AF, what about all the male strippers that are out there then? Is every woman that has ever been to see the Chippendales contributing to the sexual objectification of man and promoting the idea that men are available to serve women?

I have been to three different strip clubs in my life, and in all of them, it was very strictly no touching. One time I was quite young and was there with a big group of people, including a guy I was dating. I got told off by a bouncer for sitting on my own boyfriends lap because the no touching policy was so strict.

I know that sleazy places where the women are not treated well exist, but I don't thing it is right, or it does anyone any good to assume that they are all awful. It shows ignorance to how strip clubs can be run well. And while there is such ignorance, the issue is hidden away because it can't be debated rationally. Then any chance of the seedy clubs improving their standards is wasted, because average stag night men who go to these places very infrequently don't know the difference. They will just go to the one that is in their town, without thinking about the differences in the way the women are treated.

If the issue was more out in the open, men might be better able to vote with their feet, and choose to go to clubs where the women are treated well, therefore rasing standards for all women. As it is, men don't know the difference until they get thereand have paid their entrance fee.

ChocolateWineAndShoes · 03/10/2011 11:58

Raising not aising....

Have now lost all dramatic impact!

OP posts:
ChaoticAngelofSamhain · 03/10/2011 12:01

It doesn't matter how well a strip club is run the attitude that women are there to service men is still the same.

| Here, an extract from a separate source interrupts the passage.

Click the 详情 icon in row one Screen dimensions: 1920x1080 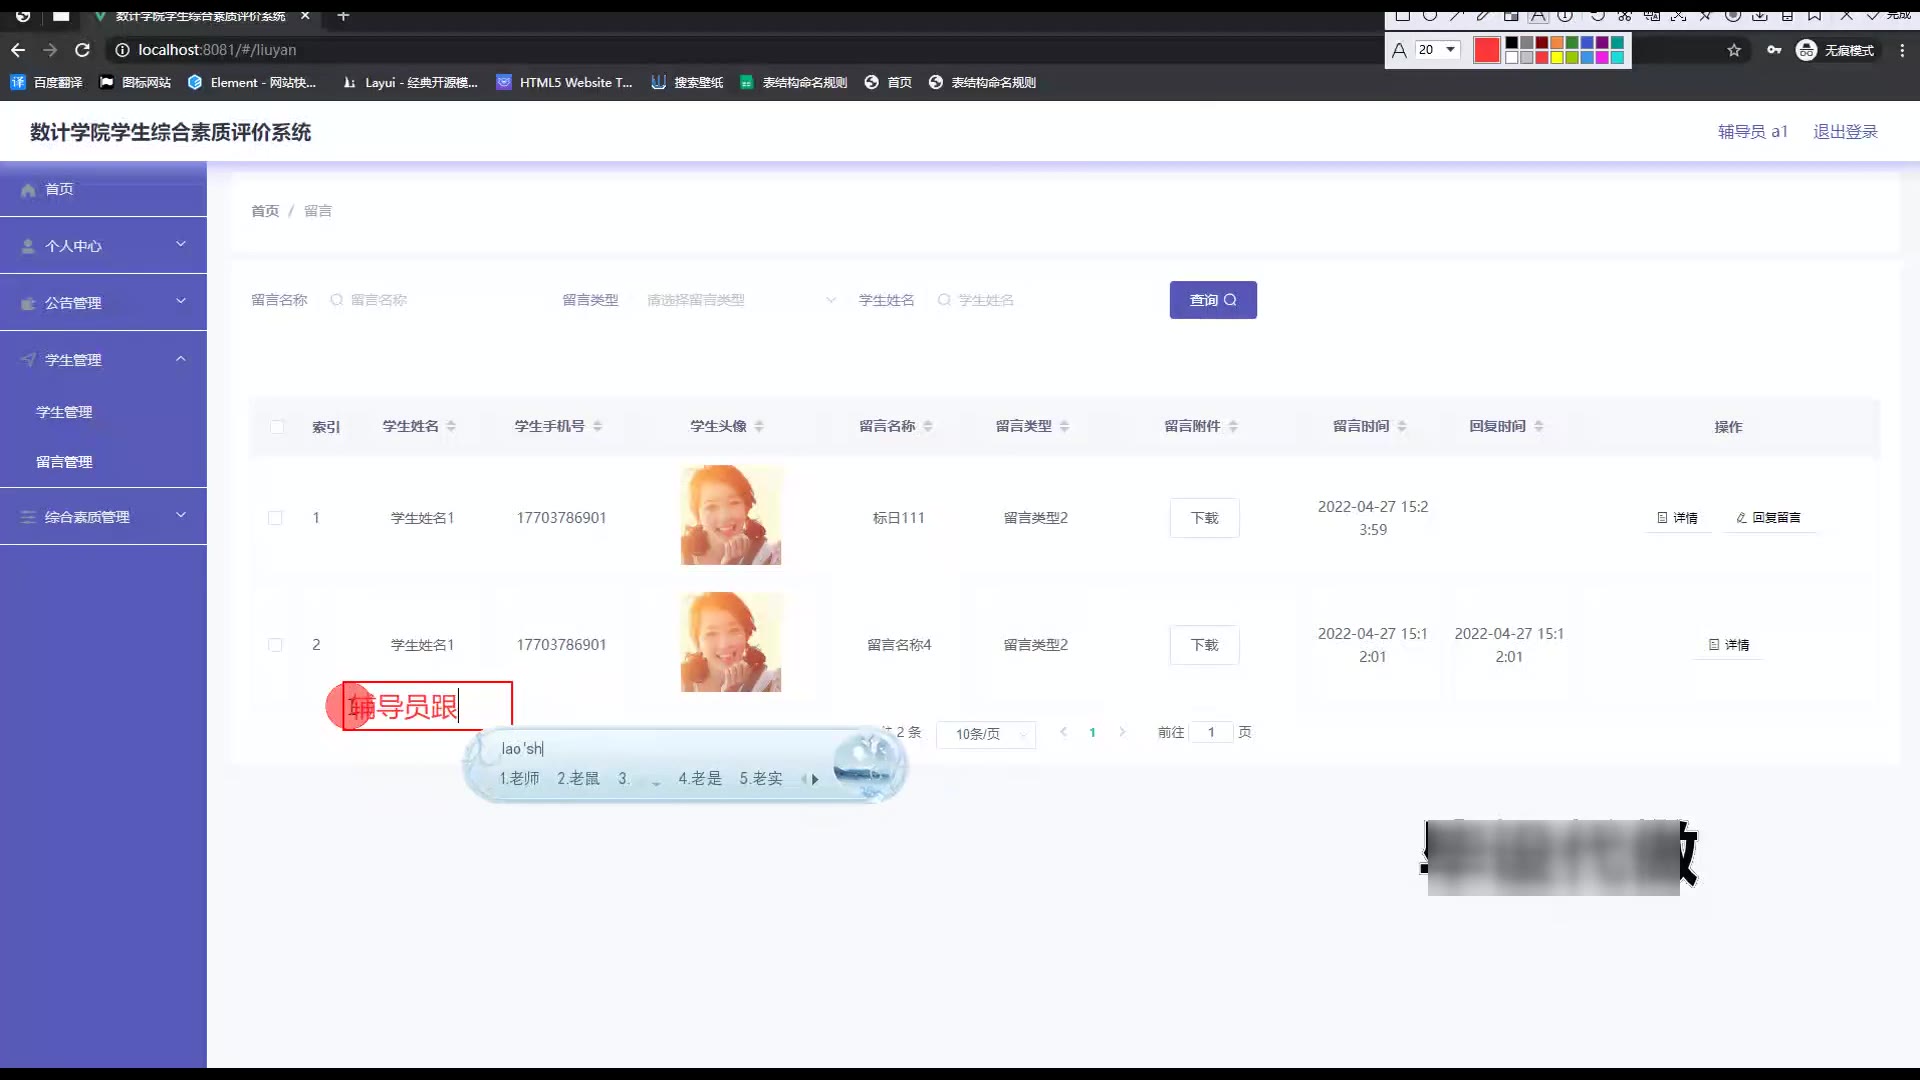click(x=1662, y=518)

AnyFucker · 03/10/2011 12:01

well, thank you for the "young lady" bit Smile

but I do raise my eyebrows

I also think you are letting him off the hook too lightly and rationalising something that he did too readily

did he come up with all these excuses by himself or are you doing another "cool wife" thing by filling in the gaps with what makes you feel more comfortable ?

just a thought...

mumsamilitant · 03/10/2011 12:01

Well said Slavetofilofax! Blimey! Who's making women out as such victims. They earn bundles out of the twits Grin

slavetofilofax · 03/10/2011 12:02

Chaotic, you might prefer to stack shelves, but that doesn't mean every woman would.

If I were forced to choose between the two, I'd prefer to be a dancer, as long as it was in a well run club.

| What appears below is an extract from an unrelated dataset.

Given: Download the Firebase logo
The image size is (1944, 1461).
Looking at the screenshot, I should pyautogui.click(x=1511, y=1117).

mumsamilitant · 03/10/2011 12:02

He was at a stag do Chocolate. Stop being riled up by the men haters!

AnyFucker · 03/10/2011 12:04

STFF, are you ascertaining whether I have double standards wrt male strippers ?

no, I don't

ChaoticAngelofSamhain · 03/10/2011 12:05

I don't hate men. I just hold them to high standards of behaviour.

AnyFucker · 03/10/2011 12:05

man haters

bingo

slavetofilofax · 03/10/2011 12:05

Not asking if you have double standards, just asking if you think the fact that male strippers exist means the same for them as it does for the women that choose to strip.

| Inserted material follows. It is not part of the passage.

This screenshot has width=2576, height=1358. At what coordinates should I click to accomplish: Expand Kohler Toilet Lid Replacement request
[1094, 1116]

ChocolateWineAndShoes · 03/10/2011 12:07

Definitely no more 'cool wife' from me! I will be talking to him again later but I do believe him when he said no dances. Trust me, I am not one for leaving a stone unturned so any questions you think I should be asking, let me know.

Have to pop out, will be back later. Some very interesting viewpoints...

OP posts:
AnyFucker · 03/10/2011 12:09

OP, I am very happy you have adjusted some of your male-appeasing behaviours after reading this thread

every little helps...

Kladdkaka · 03/10/2011 12:23

This is one of the benefits of having a complete nerdy husband. He stag do was a day in a scrapyard (think scrapheap challenge) followed by a trip to the chippy and a night of World of Warcraft. :o

AnyFucker · 03/10/2011 12:28

Grin kladd

now some people would try and convince you there was something wrong with that...stag do's that don't involve the disrespect of women are somehow lacking

unless of course they paid the woman serving behind the chippy counter to get her tits out over the saveloys...

Faffalina · 03/10/2011 12:34

Don't think it's such a big deal, to be honest. Not remotely interested in appeasing men either.

TheRealTillyMinto · 03/10/2011 12:49

actually OP, IMO your DH did do something wrong. if he disagrees with strip clubs, he should not have gone in.